Sangat disayangkan apabila sikap netral kelembagaan yang seharusnya menjadi kesadaran dan tanggung jawab bersama para pengurus struktural NU (jam’iyah) harus tercederai dengan tindak laku dan ucapan yang kontraproduktif. Jejak digital telah merekam beberapa pernyataan/tanggapan pengurus NU yang mengundang kegaduhan di kalangan warga NU (jamaah).
Misalnya salah satu pengurus PBNU melontarkan pernyataan siapa pun capres yang akan menggandeng Muhaimin Iskandar sebagai cawapres akan mengalami kekalahan. Bahkan, Sekretaris Jenderal PBNU mengklaim banyak warga NU yang menginginkan Erick Thohir menjadi cawapres Ganjar Pranowo.
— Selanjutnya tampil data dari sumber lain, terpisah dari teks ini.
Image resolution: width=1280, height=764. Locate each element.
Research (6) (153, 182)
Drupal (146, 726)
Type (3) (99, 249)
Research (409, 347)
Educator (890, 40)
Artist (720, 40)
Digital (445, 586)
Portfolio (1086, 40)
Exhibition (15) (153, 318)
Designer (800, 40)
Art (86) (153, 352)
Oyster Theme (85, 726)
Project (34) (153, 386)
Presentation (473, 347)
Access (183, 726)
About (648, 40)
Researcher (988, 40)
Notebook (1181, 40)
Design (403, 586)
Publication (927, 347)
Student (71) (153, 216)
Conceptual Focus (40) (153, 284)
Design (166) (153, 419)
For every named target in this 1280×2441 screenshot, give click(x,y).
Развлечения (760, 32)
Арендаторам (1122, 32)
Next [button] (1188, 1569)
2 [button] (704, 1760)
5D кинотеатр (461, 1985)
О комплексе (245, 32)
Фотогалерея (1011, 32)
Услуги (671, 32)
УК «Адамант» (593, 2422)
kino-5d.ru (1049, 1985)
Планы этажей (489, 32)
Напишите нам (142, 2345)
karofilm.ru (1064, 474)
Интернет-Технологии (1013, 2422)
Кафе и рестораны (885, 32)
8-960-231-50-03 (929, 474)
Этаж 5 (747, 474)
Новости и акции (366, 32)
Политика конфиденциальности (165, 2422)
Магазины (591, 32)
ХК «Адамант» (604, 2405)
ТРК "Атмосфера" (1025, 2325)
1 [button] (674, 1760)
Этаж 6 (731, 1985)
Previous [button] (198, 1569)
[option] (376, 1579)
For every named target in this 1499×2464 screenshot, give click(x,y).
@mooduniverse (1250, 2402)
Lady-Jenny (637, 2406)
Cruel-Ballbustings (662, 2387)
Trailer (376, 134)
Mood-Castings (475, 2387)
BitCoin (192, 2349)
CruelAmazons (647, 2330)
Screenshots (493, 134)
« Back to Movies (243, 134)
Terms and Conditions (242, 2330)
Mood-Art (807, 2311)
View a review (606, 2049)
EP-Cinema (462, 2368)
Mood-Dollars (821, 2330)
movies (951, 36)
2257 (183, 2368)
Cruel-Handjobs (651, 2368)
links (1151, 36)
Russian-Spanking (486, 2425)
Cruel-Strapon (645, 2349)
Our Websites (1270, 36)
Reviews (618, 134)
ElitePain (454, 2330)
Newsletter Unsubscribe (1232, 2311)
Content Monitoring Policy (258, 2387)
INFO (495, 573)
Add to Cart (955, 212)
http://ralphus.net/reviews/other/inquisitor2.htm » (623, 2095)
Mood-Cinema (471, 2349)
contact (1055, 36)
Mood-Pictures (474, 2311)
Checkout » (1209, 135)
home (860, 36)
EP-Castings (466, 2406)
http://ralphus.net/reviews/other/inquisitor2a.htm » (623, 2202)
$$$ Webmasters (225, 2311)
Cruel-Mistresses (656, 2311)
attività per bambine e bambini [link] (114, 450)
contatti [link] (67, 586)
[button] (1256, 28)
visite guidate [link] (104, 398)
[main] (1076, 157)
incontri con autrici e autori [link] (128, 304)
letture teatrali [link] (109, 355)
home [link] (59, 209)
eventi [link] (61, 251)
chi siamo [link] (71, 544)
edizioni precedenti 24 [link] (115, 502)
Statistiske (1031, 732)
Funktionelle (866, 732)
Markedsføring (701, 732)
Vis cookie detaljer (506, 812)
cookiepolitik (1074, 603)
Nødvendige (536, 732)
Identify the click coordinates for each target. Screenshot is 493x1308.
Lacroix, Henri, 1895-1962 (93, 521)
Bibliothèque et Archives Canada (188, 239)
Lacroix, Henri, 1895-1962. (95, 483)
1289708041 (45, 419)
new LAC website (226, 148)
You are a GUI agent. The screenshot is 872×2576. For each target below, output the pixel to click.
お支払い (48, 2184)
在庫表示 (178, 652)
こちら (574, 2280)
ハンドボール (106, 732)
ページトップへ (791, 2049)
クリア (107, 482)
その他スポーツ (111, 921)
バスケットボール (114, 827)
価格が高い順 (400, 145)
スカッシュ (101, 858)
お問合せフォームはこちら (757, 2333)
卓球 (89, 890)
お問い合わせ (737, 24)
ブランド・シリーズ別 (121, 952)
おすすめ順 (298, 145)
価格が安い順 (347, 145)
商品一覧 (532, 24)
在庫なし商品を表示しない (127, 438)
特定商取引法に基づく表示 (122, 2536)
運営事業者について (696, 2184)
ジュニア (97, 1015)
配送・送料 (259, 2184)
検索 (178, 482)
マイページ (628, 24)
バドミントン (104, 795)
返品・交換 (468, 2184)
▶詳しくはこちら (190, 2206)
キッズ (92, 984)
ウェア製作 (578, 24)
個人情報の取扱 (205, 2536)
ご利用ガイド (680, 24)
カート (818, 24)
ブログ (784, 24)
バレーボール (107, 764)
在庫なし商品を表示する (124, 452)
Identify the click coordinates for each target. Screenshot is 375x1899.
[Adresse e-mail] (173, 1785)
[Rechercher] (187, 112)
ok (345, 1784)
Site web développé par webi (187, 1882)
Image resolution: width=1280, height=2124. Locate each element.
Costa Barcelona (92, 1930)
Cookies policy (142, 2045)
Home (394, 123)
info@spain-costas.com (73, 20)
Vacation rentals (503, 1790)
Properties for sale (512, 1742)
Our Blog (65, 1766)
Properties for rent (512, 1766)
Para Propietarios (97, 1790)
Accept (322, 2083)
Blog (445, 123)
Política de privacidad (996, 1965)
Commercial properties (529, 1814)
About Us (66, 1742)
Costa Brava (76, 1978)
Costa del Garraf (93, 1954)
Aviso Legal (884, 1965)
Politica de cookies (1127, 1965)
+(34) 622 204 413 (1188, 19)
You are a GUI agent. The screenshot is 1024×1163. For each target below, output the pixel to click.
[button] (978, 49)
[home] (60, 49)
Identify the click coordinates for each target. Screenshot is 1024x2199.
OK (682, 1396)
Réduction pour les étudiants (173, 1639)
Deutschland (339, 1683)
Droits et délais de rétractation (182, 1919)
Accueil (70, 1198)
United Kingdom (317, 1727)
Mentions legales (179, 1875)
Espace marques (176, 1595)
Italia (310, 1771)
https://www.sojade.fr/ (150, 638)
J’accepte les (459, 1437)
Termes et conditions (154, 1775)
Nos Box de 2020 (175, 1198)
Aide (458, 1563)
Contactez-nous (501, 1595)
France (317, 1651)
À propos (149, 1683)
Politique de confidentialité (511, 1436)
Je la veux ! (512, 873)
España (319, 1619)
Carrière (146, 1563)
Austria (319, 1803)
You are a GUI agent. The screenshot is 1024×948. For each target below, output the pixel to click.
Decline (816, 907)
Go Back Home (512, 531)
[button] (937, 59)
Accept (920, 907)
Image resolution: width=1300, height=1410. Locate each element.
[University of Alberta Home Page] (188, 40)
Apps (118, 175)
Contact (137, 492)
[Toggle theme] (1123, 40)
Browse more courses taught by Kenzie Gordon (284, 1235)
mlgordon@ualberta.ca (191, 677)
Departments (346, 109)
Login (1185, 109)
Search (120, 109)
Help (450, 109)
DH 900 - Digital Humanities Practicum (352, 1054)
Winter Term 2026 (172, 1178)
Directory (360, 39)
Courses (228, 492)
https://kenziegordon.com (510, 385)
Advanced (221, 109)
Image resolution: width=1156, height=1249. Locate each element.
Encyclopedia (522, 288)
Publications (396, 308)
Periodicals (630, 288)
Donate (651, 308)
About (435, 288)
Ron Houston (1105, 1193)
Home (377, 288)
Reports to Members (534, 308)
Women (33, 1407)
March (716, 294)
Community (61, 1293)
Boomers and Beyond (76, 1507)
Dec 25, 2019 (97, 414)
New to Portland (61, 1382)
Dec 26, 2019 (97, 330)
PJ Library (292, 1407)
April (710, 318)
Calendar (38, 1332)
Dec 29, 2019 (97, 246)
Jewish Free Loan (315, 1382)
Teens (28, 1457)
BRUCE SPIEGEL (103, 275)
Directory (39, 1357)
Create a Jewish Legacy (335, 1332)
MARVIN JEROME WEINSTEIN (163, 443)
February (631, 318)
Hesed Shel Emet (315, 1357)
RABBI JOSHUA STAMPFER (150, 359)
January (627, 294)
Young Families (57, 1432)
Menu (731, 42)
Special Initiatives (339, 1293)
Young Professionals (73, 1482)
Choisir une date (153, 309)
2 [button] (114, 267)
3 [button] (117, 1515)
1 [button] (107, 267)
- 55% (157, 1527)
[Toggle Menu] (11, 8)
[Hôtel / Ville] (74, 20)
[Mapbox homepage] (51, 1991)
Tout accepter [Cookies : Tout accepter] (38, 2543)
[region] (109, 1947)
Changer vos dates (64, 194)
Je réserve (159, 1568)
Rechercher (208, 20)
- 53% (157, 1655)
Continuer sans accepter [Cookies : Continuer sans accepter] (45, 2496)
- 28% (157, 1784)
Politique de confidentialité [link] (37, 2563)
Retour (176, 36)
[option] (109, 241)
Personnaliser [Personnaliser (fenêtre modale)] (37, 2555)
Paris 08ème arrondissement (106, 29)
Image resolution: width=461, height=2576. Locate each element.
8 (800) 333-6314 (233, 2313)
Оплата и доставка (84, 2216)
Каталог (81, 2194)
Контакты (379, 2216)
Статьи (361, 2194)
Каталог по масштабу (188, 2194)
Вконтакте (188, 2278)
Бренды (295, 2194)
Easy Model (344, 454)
Pernyataan bernuansa politik macam demikian sungguh kurang elok untuk diucapkan dalam kapasitasnya sebagai pengurus NU, apalagi hanya ditujukan pada salah satu kandidat dengan membawa embel-embel warga NU. Hal ini justru akan menggiring perspektif publik, khususnya bagi nahdliyin, untuk mempertanyakan ulang sikap netral PBNU yang cenderung tendensius pada kandidat tertentu.
Terlebih Gus Ulil juga menyebutkan bahwa PBNU hanya concern pada politik yang bersifat substantif. Dengan kata lain, bukan domain PBNU secara kelembagaan untuk mengomentari politik elektoral, pun dalam kapasitas pengurus, yang dapat menimbulkan bias pendapat atau salah tafsir, walaupun mengatasnamakan sikap individu.
Sebagai ormas berbasis keagamaan dengan jumlah pengikut terbanyak, kantong-kantong suara warga NU menjadi komoditas politik yang selalu diperebutkan di setiap ajang pemilu. Wajar jika semua kandidat berlomba-lomba untuk mendapat dukungan langsung dari PBNU.
Meski begitu, sebagai nahdliyin, saya menaruh harapan pada integritas pengurus NU, demi menjaga marwah NU yang tetap konsisten berada di jalur moderat dengan berpijak pada kemaslahatan yang lebih luas. Tidak terseret arus ataupun tergoda iming-iming politik praktis.